Trisha Curtis, co-founder of PetroNerds

Trisha Curtis, co-founder of PetroNerds, examined overall shale productivity gains in her presentation. (Source: Hart Energy)

Trisha Curtis, co-founder of PetroNerds, examined overall shale productivity gains in her presentation. Her company published a study in November 2016 in conjunction with the Oxford Institute for Energy Studies on the productivity gains taking place in the U.S. She said the study was spurred by comments during conference calls saying that the “cost efficiencies” taking place weren’t real; they were simply a response to depressed service prices.
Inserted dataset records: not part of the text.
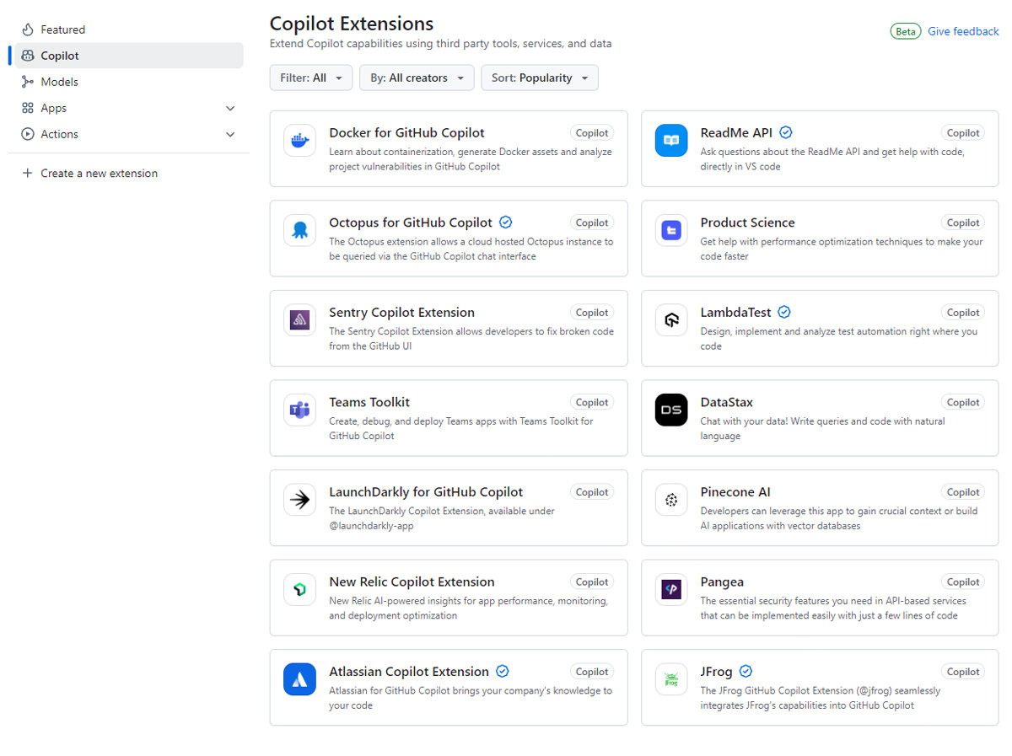The image size is (1012, 756).
Task: Select the Atlassian Copilot Extension icon
Action: pyautogui.click(x=299, y=679)
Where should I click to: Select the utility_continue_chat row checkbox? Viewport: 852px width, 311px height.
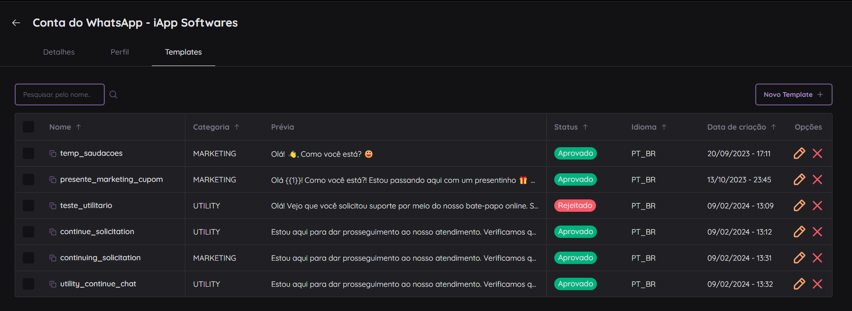point(28,284)
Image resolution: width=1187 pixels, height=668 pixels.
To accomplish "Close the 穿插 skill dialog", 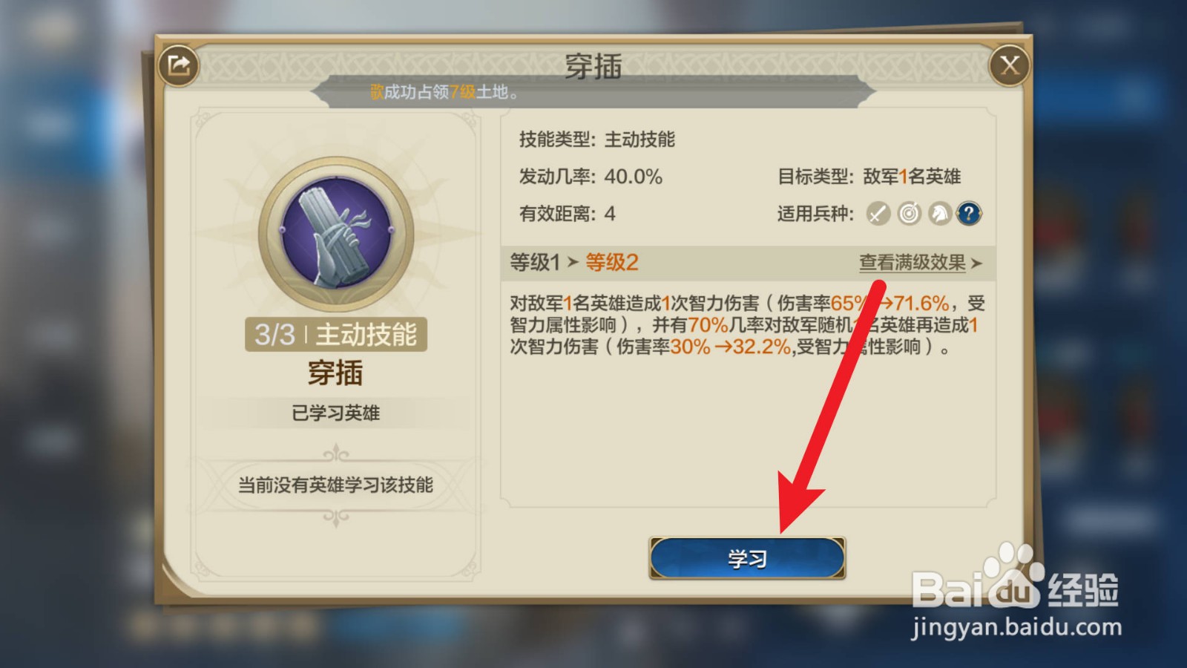I will pos(1010,65).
“It had me thinking that there had to be more to it,” Curtis said, adding that studying productivity requires looking at more than just IP rates; EURs must also be taken into consideration, as should completions.

“The major step changes in completions were largely missed by a lot of analysts,” she said. “When prices first came down, there was this big focus on high-grading and high-intensity completions. A lot of folks thought this was a flash in the pan, kind of, ‘You’re pumping a bunch of sand down these wells, and then you’re going to get these increased IPs, but the overall well performance is not going to change very much.’ But that didn’t happen to be the case.”

Of note, one of the reasons companies have switched from ceramics to sand is because they’ve rethought their fracture patterns. “A huge conceptual change took place,” she said. “You no longer wanted your fractures to go out as far as they can go. A few years ago at this conference, there were people talking about only using ceramics in the Bakken because they provided the conductivity and the flow. Now operators want to keep their fractures close to the wellbores, so using cheaper sand and cheaper fluids makes a lot more sense.”

Curtis examined several other basins, including the Permian and Eagle Ford, and concluded that overall operators will be looking at shorter cycles, lower costs and rising productivity. This is predicated on several factors:

  • Costs are rising for higher proppant loads, fluids and pressure pumping;
  • Some cost cuts such as those in the service sector are temporary, but productivity improvements should not be underestimated, such as increasing output and lowering long-term costs;
  • Spud-to-total depth days have been dramatically reduced, down to less than a week in the Eagle Ford and Bakken;
  • The industry is experiencing efficiency savings in water handling, faster drilling and completion times, and better facilities management; and
  • U.S. shale/tight/unconventional oil now accounts for 5% of global supply.